// Publications & Thesis
Research Work
Published at international undergraduate conferences. Research at the intersection
of generative modeling, EEG signal processing, and robust deep learning.
Conference Papers
Publications
01
UCICS 2026 — Undergraduate Conference on Intelligent Computing and Systems
Subject-Independent Event Recognition Using a Lightweight 1D Neural Network
- Designed an efficient 1D neural architecture specifically targeting cross-subject generalization in EEG-based event recognition tasks.
- Achieved 95.35% accuracy under the rigorous leave-one-subject-out (LOSO) cross-validation protocol.
- Addressed the fundamental challenge of subject variability in BCI research through careful architectural choices and regularization.
02
UCICS 2025 — Undergraduate Conference on Intelligent Computing and Systems
Data Augmentation Approach to Frequency Recognition Using Mask-Encoding Based Deep Learning
- Developed a novel mask-encoding based augmentation methodology to improve model invariance under noisy time-series EEG conditions.
- Enhanced classification performance by increasing feature diversity and reducing sensitivity to signal artifacts.
- Demonstrated improved robustness on SSVEP frequency recognition benchmarks, particularly in low-data regimes.
Undergraduate Thesis · Dec 2024 – Oct 2025
GAN-Based Data Augmentation for SSVEP Recognition
Human-Computer Interaction (HCI) Lab · University of Rajshahi · Supervisor: Dr. Md. Ekramul Hamid
- Implemented a conditional WGAN-GP to synthesize realistic EEG time-series data for low-resource BCI tasks.
- Enhanced downstream SSVEP classification performance by increasing synthesized data diversity.
- Optimized GAN training stability through gradient penalties and spectral normalization.
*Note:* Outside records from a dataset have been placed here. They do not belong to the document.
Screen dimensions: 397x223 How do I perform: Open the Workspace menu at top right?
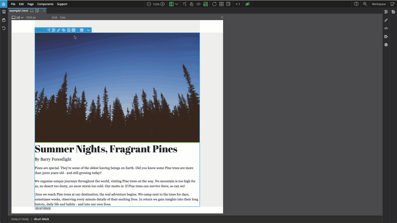(x=379, y=4)
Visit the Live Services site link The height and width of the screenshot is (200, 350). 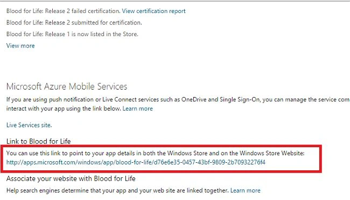(29, 125)
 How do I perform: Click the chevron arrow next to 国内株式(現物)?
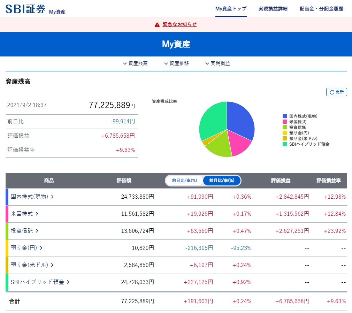point(53,197)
- Applied noise modeling to better match real-world EEG acquisition conditions.
- Conducted extensive multi-user dataset evaluation emphasizing generalization and fairness.
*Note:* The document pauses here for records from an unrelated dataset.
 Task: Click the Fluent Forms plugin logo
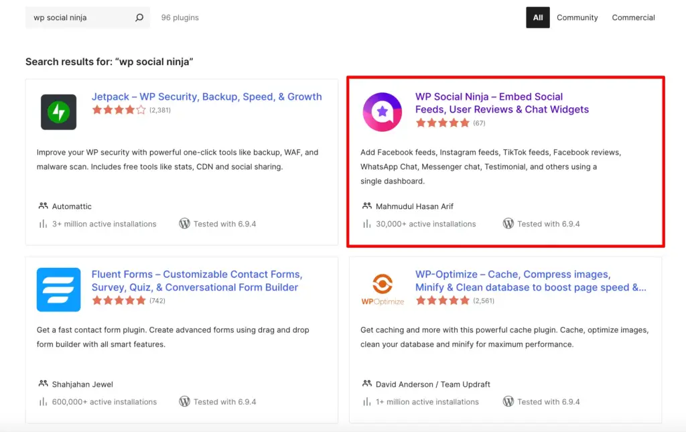tap(58, 289)
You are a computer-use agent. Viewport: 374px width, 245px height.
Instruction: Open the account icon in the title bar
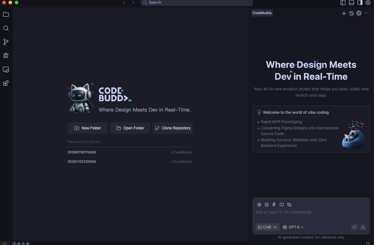coord(368,3)
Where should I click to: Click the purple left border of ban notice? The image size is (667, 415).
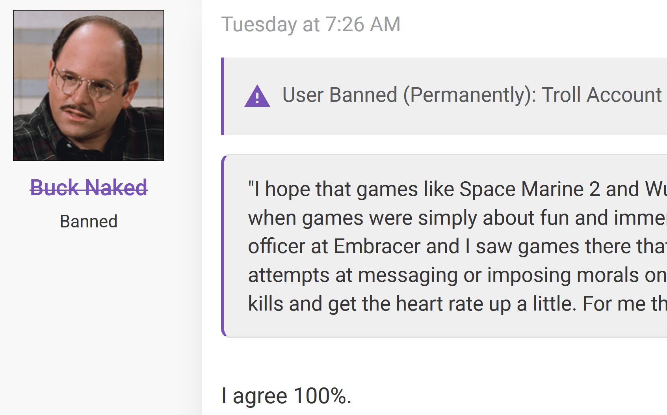223,96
- Reduced subject bias in augmented datasets, improving cross-subject applicability.
Direction
Research Focus
Primary
Generative AI & Large Models
GANs, diffusion models, foundational generative architectures, and their application to scientific data synthesis.
Applied
EEG / BCI Research
Brain-computer interface systems, EEG signal classification, SSVEP recognition, cross-subject generalization.
Theoretical
Representation Learning
Feature disentanglement, learned embeddings, latent space geometry, and robust optimization methods.